このT-DASH ランボルギーニGT3に対して2位に食い込んだのは、ポールポジションからスタートした埼玉トヨペットGB マークX MC。こちらも驚きの戦略と言えるのが、1度目のピットでタイヤ無交換作戦を実施。2度目ではタイヤ交換を行ったが、3度目、4度目はまた無交換。なんとダブルスティントとトリプルスティントというタイヤの使い方をしたのだ。当然その分、4回中3回のピットを30秒前後のタイムでピットアウトすることができる。

「自分たちなりのベストは尽くせたかなと思います。セーフティカーを自分たちが有利になるように使えた時もありましたし、他のチームが有利になるような時もありましたけど」というのは吉田広樹だ。

 また、脇阪薫一は「ひとつ言えるのは、ブリヂストンさんのタイヤと僕たちのクルマはまだ完全にマッチしていないということ。まだまだ余力を残しているというか、タイヤを使い切れていないんですよ」というから驚きだ。

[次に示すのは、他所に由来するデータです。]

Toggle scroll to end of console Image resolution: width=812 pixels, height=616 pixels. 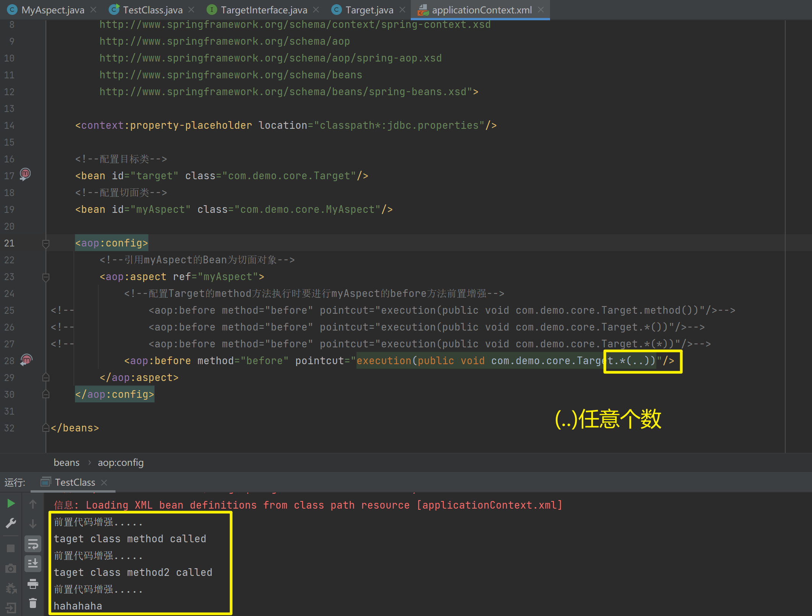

 ちなみに、埼玉トヨペットGB マークX MCは同じマザーシャシーであるHOPPY 86 MCをある意味“マーク”しており、逆もまたしかりだった。HOPPY 86 MCは左のみ/右のみ/左のみ/無交換という作戦を採っていたが、スタート直後、松井孝允が埼玉トヨペットGB マークX MCと接触した際に、エアジャッキ差し込み口にダメージを受けてしまい、2度目のピット時に差し込み口が奥に入ってしまい1分程度のタイムロスを喫していた。

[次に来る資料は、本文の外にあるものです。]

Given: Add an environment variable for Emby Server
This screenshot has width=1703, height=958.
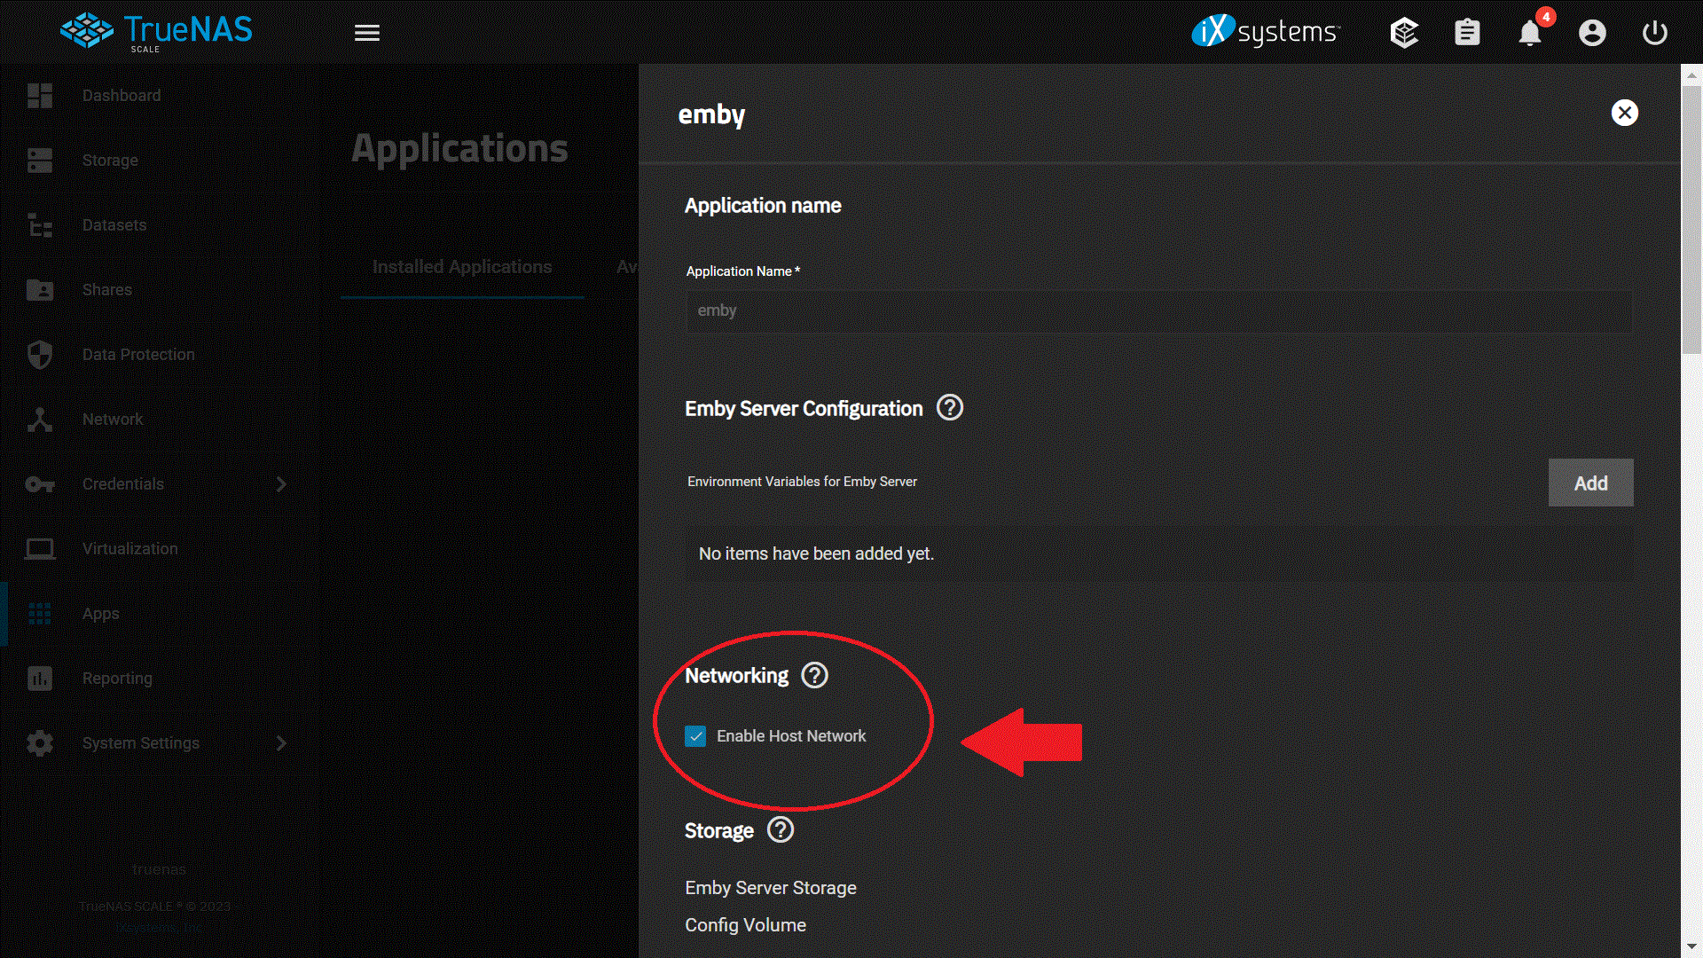Looking at the screenshot, I should click(1590, 483).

「あの戦略は、タイヤメーカーさんの許可がなければできない作戦です。マザーシャシーの特徴というか、強みだと思います。3回目のピット(タイヤ交換したとき)はナットがかんでしまいましたが、その後25号車の前に出られていれば、セーフティカーで1周先にいけていた。その意味では悔しいですね」というのは、埼玉トヨペットGreen Braveの青柳浩監督。

 この意見には脇阪も同調する。「セーフティカーがなければ僕たちが勝っていたレース。でも、これもレースなので。僕たちが見ていたのは勝てるかどうか。それを考えたときに“置きにいく”戦略を採る必要はない。勝ち負けでギリギリのコンパウンドを調べるためにトリプルを選択したんですよ」と脇阪は振り返った。

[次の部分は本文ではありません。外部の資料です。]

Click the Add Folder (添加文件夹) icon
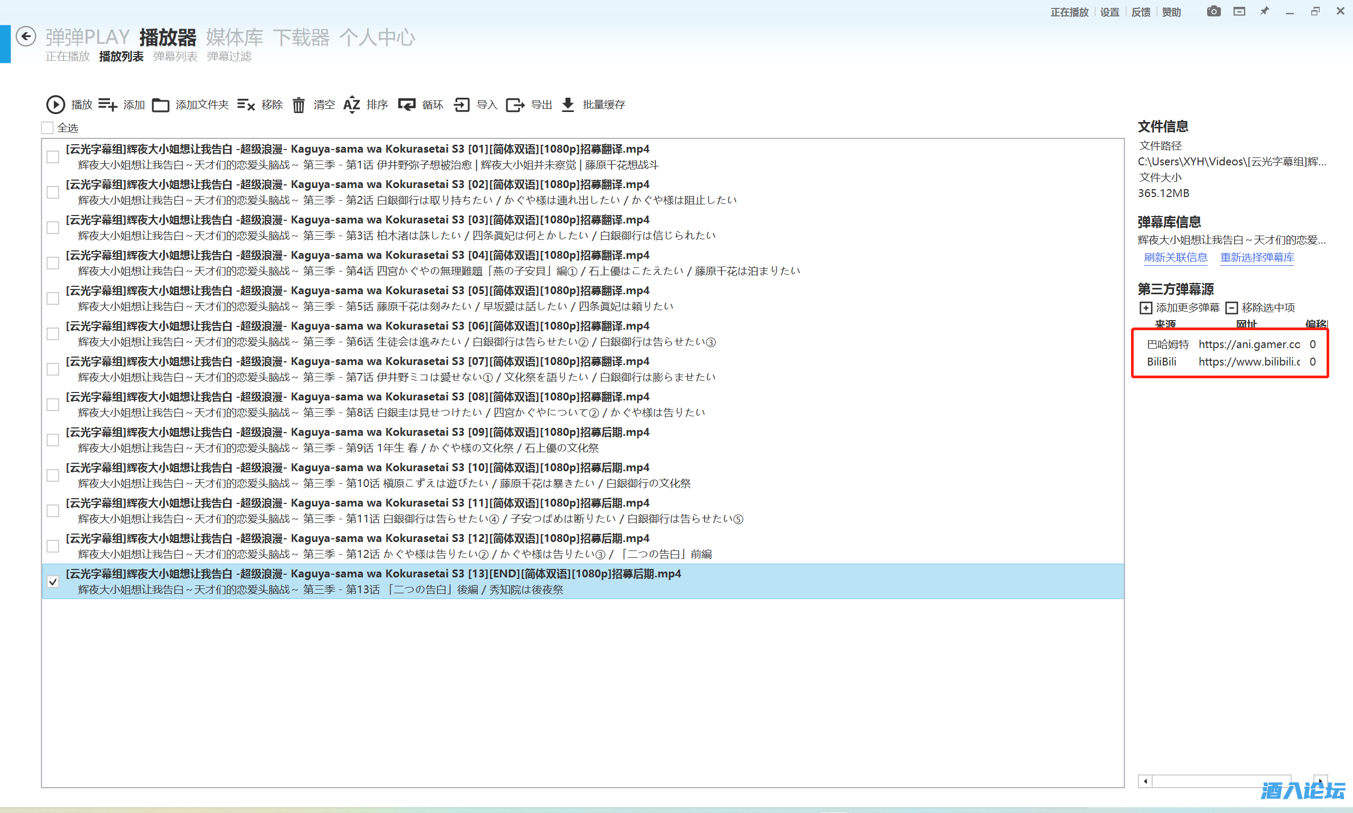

 残念ながらチームにとって初優勝は“おあずけ”となってしまったが、青柳監督は「一歩届かなかったです。悔しいですが、悔しがれるのもいいことかなと。このレース距離で堂々とレースができましたし、成長を実感しています」と語った。埼玉トヨペットGreen Braveは今後の2戦、ライバルにとって脅威の存在となるだろう。

 残念ながら表彰台には届かなかったが、ブリヂストンを履くARTA NSX GT3やLEON PYRAMID AMGもタイヤをうまく使った戦略を採っていた。今回優勝を飾ったT-DASH ランボルギーニ GT3、比較的スタンダードな戦略を採り3位に食い込んだModulo KENWOOD NSX GT3はヨコハマだが、この対決構造も興味深いところだろう。

 GT300ならではの、クルマなりの特徴と智略がぶつかり合った500マイルレース。長丁場のレースは疲れるが、東京オリンピックとの兼ね合いで2020年は、この戦略合戦が観られないのは少し寂しくもある。